▸ TEXTO WEB:
______
Se trataba de tener bien dominadas aquellas fuerzas tan vidas de una naturaleza pujante, ardiente, espontánea, de utilizar todas sus energías sin verse esclava de sus violencias, de mantener las riendas de todas aquellas fuerzas dentro de un temperamento bien controlado. Para eso era menester desplegar una constante vigilancia en contra de los sobresaltos siempre posibles de la fantasía. Sor Rosalía desplegó entonces toda aquella robusta y sana actividad, serena, dedicada a las más bellas tareas apostólicas, arrastrando hacia su hermoso amor a los pobres a todas las demás potencias de su alma, encadenadas con las cadenas de oro de la caridad, dando así un magnífico empleo a sus impulsos de actividad. Esta actividad prudente y regulada, mortificando las tendencias capaces de comprometerlo todo en la obra tan hermosa de la prudencia, hacía reinar una paz perfecta en el reino de su espíritu.
______
▸ TU OBJETIVO:
Copia completo y sin ninguna alteración el pasaje anterior sobre Sor Rosalía.
______
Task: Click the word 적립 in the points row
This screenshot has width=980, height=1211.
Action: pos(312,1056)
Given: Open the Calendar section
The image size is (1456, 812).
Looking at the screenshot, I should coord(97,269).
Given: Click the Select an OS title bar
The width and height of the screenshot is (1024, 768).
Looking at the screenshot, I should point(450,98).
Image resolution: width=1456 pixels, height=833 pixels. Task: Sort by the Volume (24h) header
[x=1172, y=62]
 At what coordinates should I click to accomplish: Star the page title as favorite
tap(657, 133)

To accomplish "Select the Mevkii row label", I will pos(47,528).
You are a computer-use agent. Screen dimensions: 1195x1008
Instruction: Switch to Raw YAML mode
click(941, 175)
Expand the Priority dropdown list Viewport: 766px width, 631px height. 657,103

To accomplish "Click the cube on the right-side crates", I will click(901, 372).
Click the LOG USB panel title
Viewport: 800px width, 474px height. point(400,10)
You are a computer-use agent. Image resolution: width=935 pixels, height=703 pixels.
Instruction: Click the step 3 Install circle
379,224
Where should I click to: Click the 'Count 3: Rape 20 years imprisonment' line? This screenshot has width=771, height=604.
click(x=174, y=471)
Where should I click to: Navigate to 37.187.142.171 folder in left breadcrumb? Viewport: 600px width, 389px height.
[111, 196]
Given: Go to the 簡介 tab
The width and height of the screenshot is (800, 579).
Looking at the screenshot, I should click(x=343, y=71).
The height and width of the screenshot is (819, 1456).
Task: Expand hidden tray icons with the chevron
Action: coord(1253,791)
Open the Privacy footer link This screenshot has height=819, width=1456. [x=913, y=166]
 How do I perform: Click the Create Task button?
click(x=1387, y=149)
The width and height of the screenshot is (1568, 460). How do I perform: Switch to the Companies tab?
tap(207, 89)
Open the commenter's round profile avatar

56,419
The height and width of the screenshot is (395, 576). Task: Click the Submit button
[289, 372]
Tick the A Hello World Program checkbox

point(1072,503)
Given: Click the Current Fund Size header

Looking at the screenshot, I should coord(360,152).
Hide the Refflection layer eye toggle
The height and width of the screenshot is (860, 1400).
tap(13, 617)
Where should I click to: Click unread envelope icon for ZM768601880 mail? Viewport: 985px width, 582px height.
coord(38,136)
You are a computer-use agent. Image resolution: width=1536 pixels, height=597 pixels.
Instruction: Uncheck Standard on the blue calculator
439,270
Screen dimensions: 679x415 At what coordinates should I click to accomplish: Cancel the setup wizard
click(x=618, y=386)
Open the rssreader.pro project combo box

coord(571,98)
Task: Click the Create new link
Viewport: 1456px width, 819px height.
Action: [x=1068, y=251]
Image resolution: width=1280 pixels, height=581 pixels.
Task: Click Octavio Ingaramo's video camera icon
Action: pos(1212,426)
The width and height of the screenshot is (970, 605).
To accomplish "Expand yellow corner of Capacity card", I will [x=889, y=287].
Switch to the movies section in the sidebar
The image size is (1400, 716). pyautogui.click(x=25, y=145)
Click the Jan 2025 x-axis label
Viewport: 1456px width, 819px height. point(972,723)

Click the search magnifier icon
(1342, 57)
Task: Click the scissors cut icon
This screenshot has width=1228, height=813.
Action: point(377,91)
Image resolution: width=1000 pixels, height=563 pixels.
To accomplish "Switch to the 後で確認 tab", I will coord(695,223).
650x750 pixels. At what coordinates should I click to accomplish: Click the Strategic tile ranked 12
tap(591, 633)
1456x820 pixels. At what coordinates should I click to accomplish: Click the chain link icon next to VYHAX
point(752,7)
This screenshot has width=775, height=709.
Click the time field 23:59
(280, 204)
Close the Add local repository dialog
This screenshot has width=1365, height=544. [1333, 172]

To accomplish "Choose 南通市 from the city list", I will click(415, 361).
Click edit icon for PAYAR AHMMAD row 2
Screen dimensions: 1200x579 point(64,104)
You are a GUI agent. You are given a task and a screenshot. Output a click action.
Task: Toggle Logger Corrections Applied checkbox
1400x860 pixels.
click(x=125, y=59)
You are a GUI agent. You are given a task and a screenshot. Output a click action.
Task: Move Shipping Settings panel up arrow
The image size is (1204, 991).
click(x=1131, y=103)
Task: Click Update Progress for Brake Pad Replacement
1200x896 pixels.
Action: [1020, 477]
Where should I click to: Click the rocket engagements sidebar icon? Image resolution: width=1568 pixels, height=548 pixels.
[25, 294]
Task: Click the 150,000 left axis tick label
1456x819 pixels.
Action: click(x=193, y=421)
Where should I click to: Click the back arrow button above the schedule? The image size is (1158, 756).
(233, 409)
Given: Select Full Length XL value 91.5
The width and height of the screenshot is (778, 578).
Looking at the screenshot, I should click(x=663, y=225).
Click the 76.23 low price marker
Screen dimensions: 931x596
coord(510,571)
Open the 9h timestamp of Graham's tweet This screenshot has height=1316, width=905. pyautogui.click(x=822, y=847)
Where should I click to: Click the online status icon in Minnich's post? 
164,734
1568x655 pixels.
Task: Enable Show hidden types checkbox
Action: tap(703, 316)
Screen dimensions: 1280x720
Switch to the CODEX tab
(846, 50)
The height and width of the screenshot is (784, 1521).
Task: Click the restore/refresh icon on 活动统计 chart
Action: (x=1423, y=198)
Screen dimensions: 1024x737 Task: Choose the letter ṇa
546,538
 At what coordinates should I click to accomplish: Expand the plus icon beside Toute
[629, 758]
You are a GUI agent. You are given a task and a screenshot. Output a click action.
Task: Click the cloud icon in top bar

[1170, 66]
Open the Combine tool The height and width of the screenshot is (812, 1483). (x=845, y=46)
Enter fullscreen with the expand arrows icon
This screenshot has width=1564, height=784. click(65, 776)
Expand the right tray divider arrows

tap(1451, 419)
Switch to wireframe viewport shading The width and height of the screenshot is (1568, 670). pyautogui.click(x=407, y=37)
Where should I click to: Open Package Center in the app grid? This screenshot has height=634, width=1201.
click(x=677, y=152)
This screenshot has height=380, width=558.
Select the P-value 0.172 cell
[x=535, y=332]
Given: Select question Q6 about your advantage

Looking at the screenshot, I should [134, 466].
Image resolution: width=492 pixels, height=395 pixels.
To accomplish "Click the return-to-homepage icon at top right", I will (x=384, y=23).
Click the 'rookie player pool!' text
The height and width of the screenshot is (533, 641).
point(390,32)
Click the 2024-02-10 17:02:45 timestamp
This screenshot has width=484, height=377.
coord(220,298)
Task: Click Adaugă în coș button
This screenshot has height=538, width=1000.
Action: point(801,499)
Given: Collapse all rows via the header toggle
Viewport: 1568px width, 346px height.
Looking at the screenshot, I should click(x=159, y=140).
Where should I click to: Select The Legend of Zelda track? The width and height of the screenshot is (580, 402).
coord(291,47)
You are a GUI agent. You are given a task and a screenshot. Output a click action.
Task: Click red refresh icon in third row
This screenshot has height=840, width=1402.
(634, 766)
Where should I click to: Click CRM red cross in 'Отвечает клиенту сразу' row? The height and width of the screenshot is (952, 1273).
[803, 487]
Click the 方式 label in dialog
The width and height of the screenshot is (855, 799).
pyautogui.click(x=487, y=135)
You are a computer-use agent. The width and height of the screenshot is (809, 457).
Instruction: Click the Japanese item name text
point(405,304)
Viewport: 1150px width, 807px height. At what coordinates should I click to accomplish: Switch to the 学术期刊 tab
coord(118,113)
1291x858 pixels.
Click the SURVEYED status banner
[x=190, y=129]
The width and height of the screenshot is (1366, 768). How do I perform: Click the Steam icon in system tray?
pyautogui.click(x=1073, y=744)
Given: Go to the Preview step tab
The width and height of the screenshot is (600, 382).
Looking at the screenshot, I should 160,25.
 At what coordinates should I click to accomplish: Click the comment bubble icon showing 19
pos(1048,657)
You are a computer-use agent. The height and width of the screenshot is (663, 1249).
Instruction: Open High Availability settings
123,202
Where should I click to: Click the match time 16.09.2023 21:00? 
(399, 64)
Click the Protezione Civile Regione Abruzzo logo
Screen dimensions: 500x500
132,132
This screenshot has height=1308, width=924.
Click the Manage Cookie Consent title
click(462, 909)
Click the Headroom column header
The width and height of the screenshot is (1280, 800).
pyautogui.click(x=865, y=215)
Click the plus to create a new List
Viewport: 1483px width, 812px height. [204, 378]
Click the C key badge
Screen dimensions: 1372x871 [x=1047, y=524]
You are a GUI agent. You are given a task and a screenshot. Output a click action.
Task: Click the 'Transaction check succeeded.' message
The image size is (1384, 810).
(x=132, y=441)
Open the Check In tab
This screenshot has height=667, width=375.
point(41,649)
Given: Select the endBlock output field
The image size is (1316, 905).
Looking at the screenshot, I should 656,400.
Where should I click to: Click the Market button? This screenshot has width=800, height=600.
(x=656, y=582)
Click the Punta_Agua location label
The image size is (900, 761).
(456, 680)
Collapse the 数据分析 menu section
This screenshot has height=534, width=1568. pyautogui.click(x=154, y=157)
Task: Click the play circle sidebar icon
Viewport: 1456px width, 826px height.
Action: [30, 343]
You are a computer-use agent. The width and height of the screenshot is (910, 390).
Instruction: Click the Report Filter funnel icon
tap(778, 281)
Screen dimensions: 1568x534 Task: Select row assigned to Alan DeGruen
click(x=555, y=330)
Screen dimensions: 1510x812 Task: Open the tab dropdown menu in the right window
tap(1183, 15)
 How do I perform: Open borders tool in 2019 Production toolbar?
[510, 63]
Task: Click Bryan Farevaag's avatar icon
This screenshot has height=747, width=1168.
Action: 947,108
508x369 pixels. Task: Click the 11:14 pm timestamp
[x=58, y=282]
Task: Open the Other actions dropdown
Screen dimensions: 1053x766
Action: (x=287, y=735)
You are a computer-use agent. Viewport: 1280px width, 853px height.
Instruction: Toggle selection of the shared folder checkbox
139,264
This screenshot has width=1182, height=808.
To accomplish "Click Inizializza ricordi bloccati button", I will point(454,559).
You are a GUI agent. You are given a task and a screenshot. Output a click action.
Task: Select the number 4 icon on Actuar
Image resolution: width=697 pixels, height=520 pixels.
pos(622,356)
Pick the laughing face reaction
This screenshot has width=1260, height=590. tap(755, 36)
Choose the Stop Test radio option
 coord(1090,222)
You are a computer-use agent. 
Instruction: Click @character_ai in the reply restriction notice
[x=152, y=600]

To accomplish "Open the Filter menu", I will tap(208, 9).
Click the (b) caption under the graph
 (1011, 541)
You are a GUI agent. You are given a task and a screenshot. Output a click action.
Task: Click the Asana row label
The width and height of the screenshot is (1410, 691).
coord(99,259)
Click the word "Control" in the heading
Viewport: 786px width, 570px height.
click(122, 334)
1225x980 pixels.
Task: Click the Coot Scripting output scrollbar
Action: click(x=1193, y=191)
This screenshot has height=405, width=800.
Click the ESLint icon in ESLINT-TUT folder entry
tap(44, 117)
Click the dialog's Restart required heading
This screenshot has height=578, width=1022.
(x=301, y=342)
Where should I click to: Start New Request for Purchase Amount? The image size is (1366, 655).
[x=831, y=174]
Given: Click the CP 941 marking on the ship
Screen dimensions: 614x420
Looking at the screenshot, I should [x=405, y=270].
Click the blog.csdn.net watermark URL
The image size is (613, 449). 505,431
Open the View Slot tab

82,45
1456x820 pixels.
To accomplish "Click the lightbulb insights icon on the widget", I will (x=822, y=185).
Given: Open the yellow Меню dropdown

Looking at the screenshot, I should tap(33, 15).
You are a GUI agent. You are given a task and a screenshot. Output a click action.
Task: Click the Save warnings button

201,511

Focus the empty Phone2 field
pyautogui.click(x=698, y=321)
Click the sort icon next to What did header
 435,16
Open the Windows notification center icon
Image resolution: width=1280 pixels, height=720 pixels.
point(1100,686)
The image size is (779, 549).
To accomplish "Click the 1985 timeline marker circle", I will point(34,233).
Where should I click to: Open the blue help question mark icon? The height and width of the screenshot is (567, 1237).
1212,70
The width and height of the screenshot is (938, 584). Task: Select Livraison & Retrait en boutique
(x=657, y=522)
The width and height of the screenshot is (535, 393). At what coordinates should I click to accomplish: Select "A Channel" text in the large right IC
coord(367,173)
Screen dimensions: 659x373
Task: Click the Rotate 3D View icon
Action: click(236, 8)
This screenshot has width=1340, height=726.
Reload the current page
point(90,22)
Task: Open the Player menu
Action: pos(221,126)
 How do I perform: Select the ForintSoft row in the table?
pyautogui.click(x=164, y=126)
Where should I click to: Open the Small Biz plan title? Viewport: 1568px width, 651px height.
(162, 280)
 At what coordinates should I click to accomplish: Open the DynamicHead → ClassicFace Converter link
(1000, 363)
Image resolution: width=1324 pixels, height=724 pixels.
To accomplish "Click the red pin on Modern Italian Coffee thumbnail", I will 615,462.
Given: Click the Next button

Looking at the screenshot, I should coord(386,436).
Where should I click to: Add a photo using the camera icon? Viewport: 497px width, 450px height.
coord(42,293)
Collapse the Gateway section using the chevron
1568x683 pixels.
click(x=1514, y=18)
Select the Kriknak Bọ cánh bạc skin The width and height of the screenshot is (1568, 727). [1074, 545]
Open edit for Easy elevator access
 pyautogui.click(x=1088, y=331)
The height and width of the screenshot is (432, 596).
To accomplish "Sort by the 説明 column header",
______
▸ SOLUCIÓN:
Se trataba de tener bien dominadas aquellas fuerzas tan vidas de una naturaleza pujante, ardiente, espontánea, de utilizar todas sus energías sin verse esclava de sus violencias, de mantener las riendas de todas aquellas fuerzas dentro de un temperamento bien controlado. Para eso era menester desplegar una constante vigilancia en contra de los sobresaltos siempre posibles de la fantasía. Sor Rosalía desplegó entonces toda aquella robusta y sana actividad, serena, dedicada a las más bellas tareas apostólicas, arrastrando hacia su hermoso amor a los pobres a todas las demás potencias de su alma, encadenadas con las cadenas de oro de la caridad, dando así un magnífico empleo a sus impulsos de actividad. Esta actividad prudente y regulada, mortificando las tendencias capaces de comprometerlo todo en la obra tan hermosa de la prudencia, hacía reinar una paz perfecta en el reino de su espíritu.